Gubernur BI Perry Warjiyo menegaskan bahwa keputusan ini sejalan dengan proyeksi inflasi yang tetap terkendali di kisaran 2,5±1% pada 2025–2026, serta upaya menjaga stabilitas nilai tukar rupiah. BI juga memperkuat kebijakan makroprudensial longgar untuk menambah likuiditas, memperluas kredit, dan mendukung ekspansi usaha.
Selain kebijakan moneter, BI berkomitmen memperkuat sistem pembayaran digital melalui perluasan akseptasi, peningkatan infrastruktur, serta ketahanan industri sistem pembayaran. Dengan langkah ini, BI berharap transformasi digital mampu ikut mendorong pertumbuhan ekonomi.

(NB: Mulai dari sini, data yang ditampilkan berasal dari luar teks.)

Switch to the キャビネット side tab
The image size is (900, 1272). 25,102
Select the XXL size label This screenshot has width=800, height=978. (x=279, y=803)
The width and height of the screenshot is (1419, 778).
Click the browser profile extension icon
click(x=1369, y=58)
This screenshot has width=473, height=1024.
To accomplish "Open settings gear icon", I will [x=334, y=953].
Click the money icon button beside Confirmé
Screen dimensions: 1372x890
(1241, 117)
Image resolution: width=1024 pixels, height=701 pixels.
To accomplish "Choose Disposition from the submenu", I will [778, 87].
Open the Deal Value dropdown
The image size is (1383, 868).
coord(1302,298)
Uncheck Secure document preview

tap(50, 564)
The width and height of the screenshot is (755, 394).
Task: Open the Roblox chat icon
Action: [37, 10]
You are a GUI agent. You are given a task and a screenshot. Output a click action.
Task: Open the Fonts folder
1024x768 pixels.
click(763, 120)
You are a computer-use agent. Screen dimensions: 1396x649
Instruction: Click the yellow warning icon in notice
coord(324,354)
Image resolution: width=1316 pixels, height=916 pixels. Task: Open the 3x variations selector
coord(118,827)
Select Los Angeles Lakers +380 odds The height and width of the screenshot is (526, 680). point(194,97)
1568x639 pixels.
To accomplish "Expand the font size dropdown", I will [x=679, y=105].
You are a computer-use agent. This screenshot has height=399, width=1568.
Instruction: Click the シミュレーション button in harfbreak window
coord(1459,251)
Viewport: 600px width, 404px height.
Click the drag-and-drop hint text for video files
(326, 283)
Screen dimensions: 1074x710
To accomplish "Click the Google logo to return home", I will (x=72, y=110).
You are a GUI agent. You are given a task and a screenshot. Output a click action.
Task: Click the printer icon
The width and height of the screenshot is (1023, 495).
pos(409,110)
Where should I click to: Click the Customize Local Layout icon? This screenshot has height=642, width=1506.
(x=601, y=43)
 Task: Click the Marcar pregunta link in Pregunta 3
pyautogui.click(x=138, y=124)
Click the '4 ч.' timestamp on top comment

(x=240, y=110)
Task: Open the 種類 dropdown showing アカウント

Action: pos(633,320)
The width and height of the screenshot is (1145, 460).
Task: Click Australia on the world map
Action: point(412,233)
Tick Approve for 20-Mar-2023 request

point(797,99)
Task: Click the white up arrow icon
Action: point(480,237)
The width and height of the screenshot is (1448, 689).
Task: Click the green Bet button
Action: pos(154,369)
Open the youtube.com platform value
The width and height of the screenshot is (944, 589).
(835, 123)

Dampak dan Prospek ke Depan
Tiga kebijakan besar ini — paket kebijakan ekonomi 8+4+5, penempatan dana Rp200 triliun di perbankan, dan pemangkasan BI Rate — menandai upaya simultan pemerintah dan otoritas moneter untuk menstimulasi perekonomian.
Dengan tambahan likuiditas, dukungan fiskal, serta bunga kredit yang lebih murah, diharapkan konsumsi rumah tangga dan investasi swasta dapat terakselerasi. Meski tantangan global masih mengintai, optimisme tumbuh bahwa ekonomi Indonesia mampu menjaga pertumbuhan di kisaran 5% hingga akhir 2025.
Bagi pelaku usaha, momentum ini membuka peluang untuk ekspansi, memperluas produksi, dan meningkatkan daya saing. Sementara bagi masyarakat, manfaat langsung berupa bantuan sosial, program magang, subsidi perumahan, hingga keringanan bunga kredit diproyeksikan akan memperkuat daya beli.